Before running fsck to repair a filesystem it MUST be unmounted for any changes to occur. The fsck command requires the file system to be in a consistent state while performing its checks. If fsck is run while the filesystem is mounted it will be run in read-only mode, and will not correct any inconsistencies it finds. Attempts by users to write to the file system while mounted may cause fsck to report corruption that does not exist.
For this reason, any errors reported by fsck while the file system is mounted may not be relevant.
Various options for fsck exist:

-f    performs a fast check; files systems with check = true  entries in /etc/filesystems  are checked
-p    fixes minor problems without interaction from user
-y    gives permission to correct every problem found
-n    indicates not to correct any problems 

See the man page for fsck for more information.
While the -y flag is certainly time-saving, be careful with this option. If fsck cannot read a block due to a missing disk, for example, it will ask to clear the block. If the disk is missing due to an adapter failure, for instance, you may be removing recoverable data by responding yes or by giving the fsck command explicit permission to fix everything it finds.

Examples of fsck use:
     fsck /dev/lv00
     fsck -y /data
     fsck -p /dev/lv00

The logform command formats a logical volume for use as a log device, which stores transactional information about file system metadata changes and can be used to roll back incomplete operations if the machine crashes. The logform command is destructive; it wipes out all data in the logical volume. Accidentally running this on a file system completely destroys all file system data. The logform command should only be run on CLOSED logical volumes. If a log device is open due to its use by a mounted file system, the file system should be unmounted prior to running logform against the log device.
Run the following to ensure that the log device is closed:
 lsvg -l <VGname>

Here are some examples of messages you might receive that would indicate a corrupt log device:
     failure replaying log
     media is not formatted or format is not correct

Examples of logform use:
     logform /dev/loglv00
     logform: destroy /dev/loglv00 (y)?y


If you receive one of the following errors from the fsck or mount commands, the problem may be a corrupted superblock.
fsck: Not an AIX4 file system
fsck: Not an AIXV4 file system
fsck: Not a recognized file system type
0506-342 The superblock is dirty.  Run a full fsck to fix.
mount: invalid argument

The backup superblock can be copied over the primary superblock via one of these commands:

dd count=1 bs=4k skip=31 seek=1 if=/dev/lv00 of=/dev/lv00 (JFS)
dd count=1 bs=4k skip=15 seek=8 if=/dev/lv00 of=/dev/lv00 (JFS2) (Version 5 only)
fsck -p /dev/lv00 (works for both JFS and JFS2)

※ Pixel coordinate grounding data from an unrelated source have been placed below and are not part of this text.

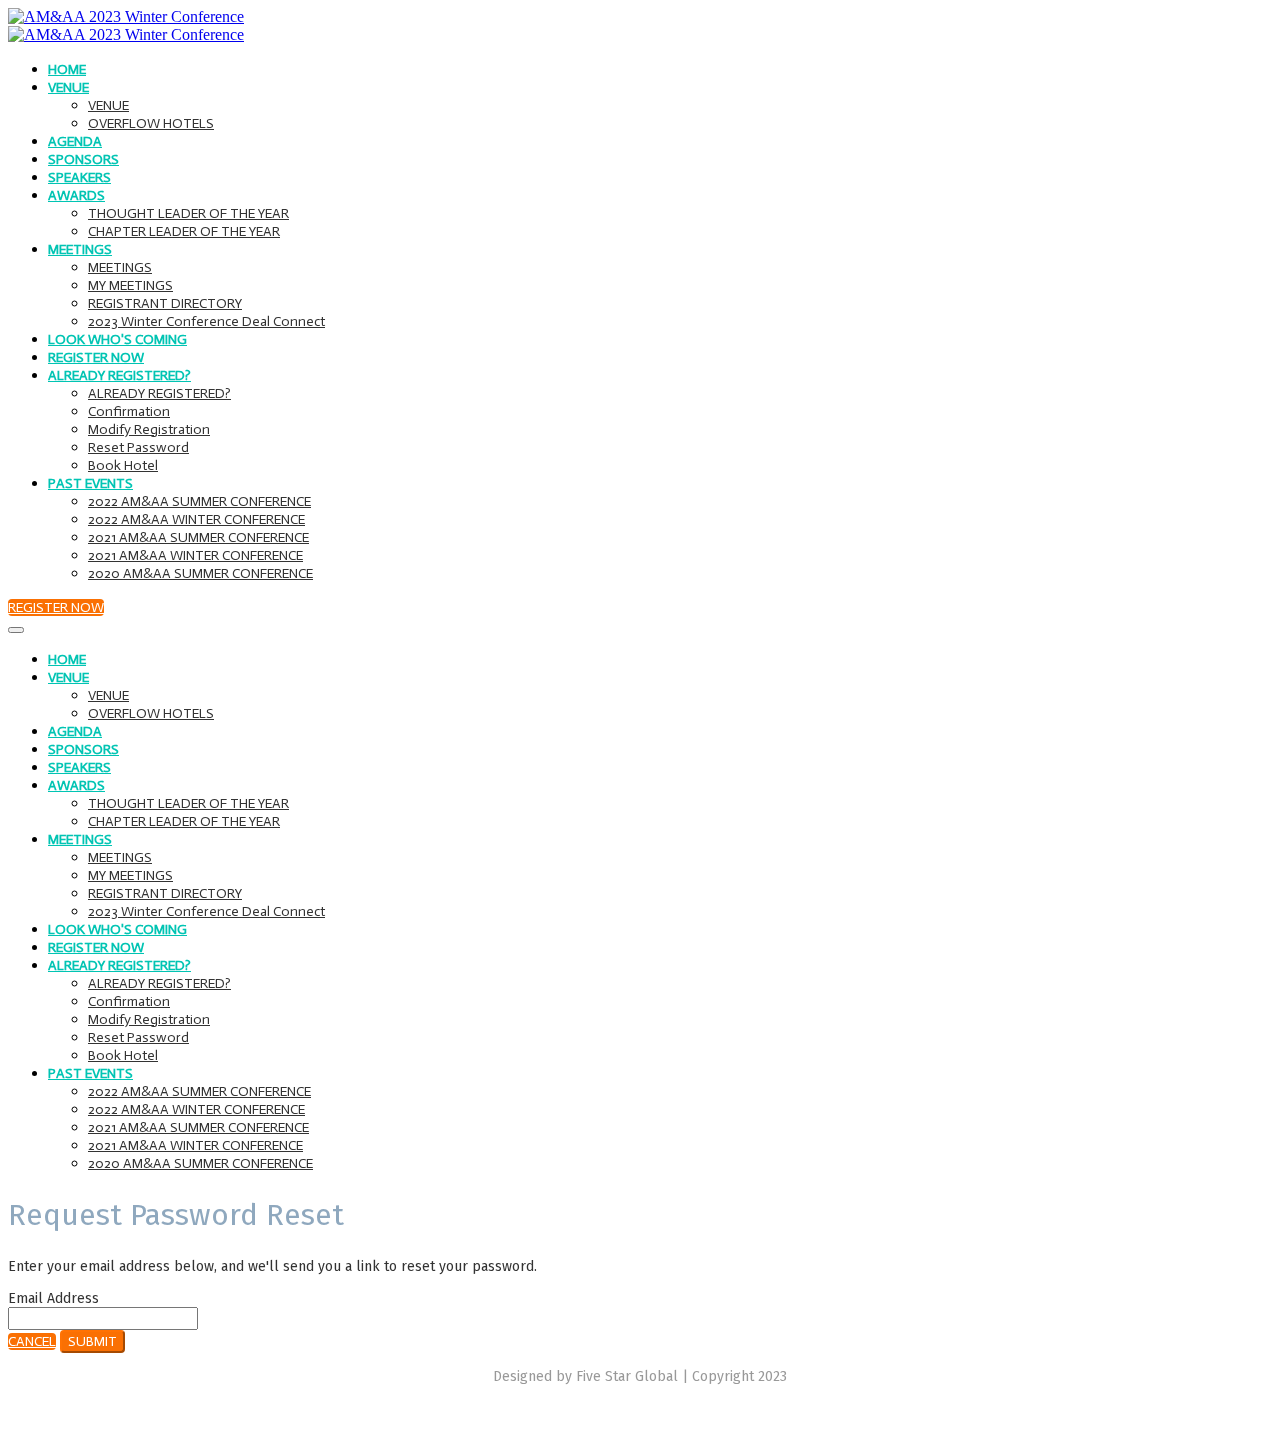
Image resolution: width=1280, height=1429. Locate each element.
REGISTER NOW (96, 357)
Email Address (53, 1298)
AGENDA (75, 141)
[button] (56, 607)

Once the copying over is completed, check the integrity of the file system by issuing:
fsck /dev/lv00
In many cases, copying the backup superblock to the primary superblock will recover the file system. If this does not work, you will have to recreate the file system and restore the data from a backup.

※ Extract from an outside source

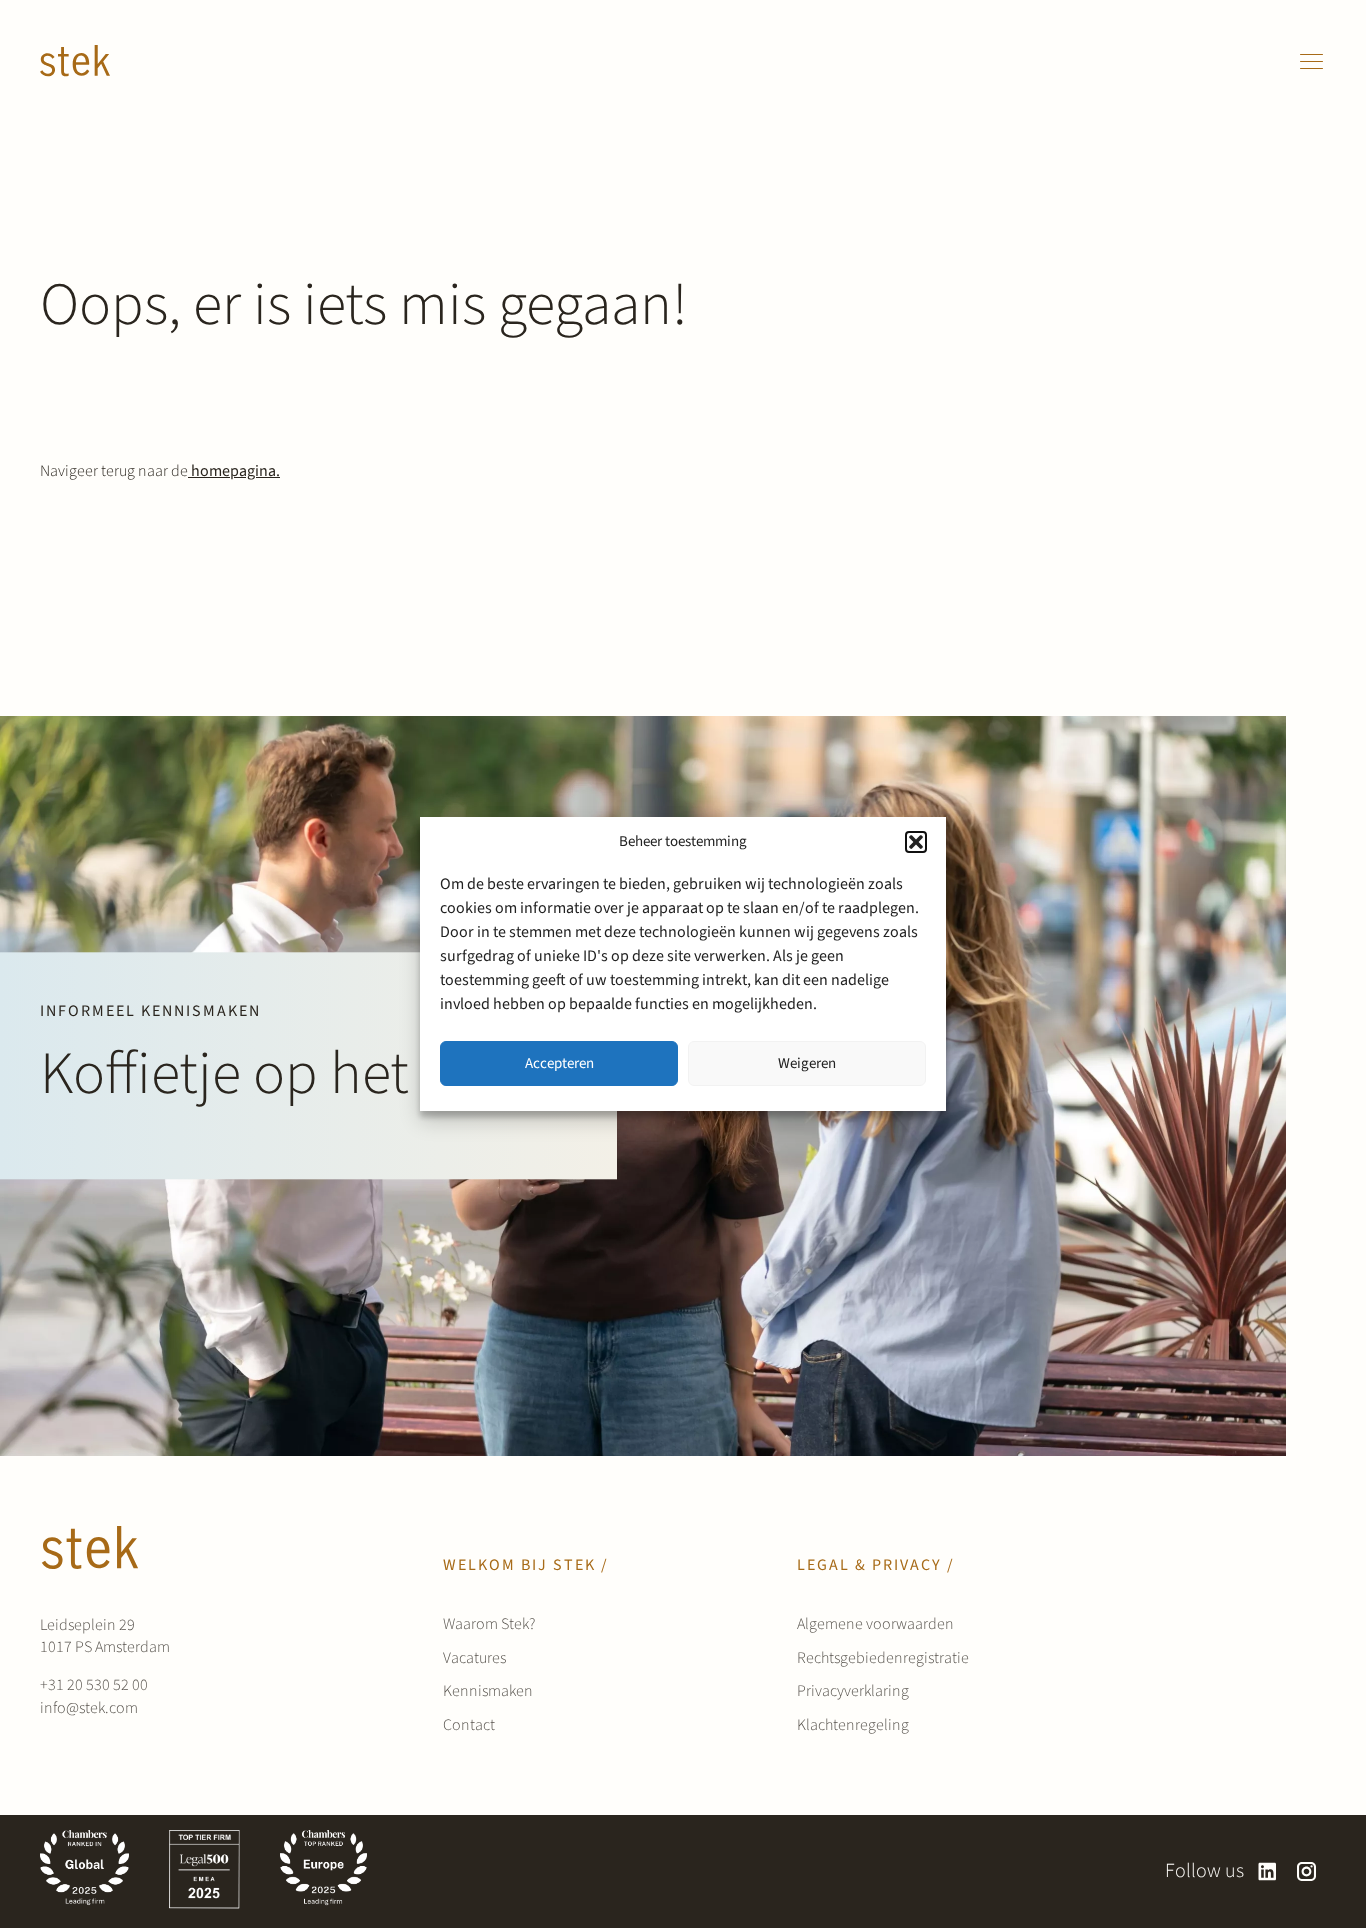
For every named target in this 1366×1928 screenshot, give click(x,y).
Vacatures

It is not possible under normal circumstances to unmount //usr/tmp, and /var, and thus close /dev/hd8 (the primary rootvg log device) so they can be checked or fixed. This can only be done in maintenance mode.
1.       Boot the machine into maintenance mode, access the rootvg volume group, and start a shell prior to mounting the file systems. If you need assistance with this, contact your AIX support center.
2.       Run the following commands to fsck the primary file systems:

fsck /dev/hd4
fsck /dev/hd2
fsck /dev/hd3
fsck /dev/hd9var
fsck /dev/hd1

Other fsck options as outlined previously can also be used, where appropriate.
3.       Format the default jfslog for the rootvg JFS file systems with:
/usr/sbin/logform /dev/hd8
Answer when asked if you want to destroy the log.
4.       Type exit to exit from the shell. The primary file systems will automatically mount.
5.       Shutdown and reboot with the key in normal:
sync;sync;sync;shutdown -Fr
You can also run fsck on any user-created file systems in rootvg, if needed. This can typically be done in normal mode.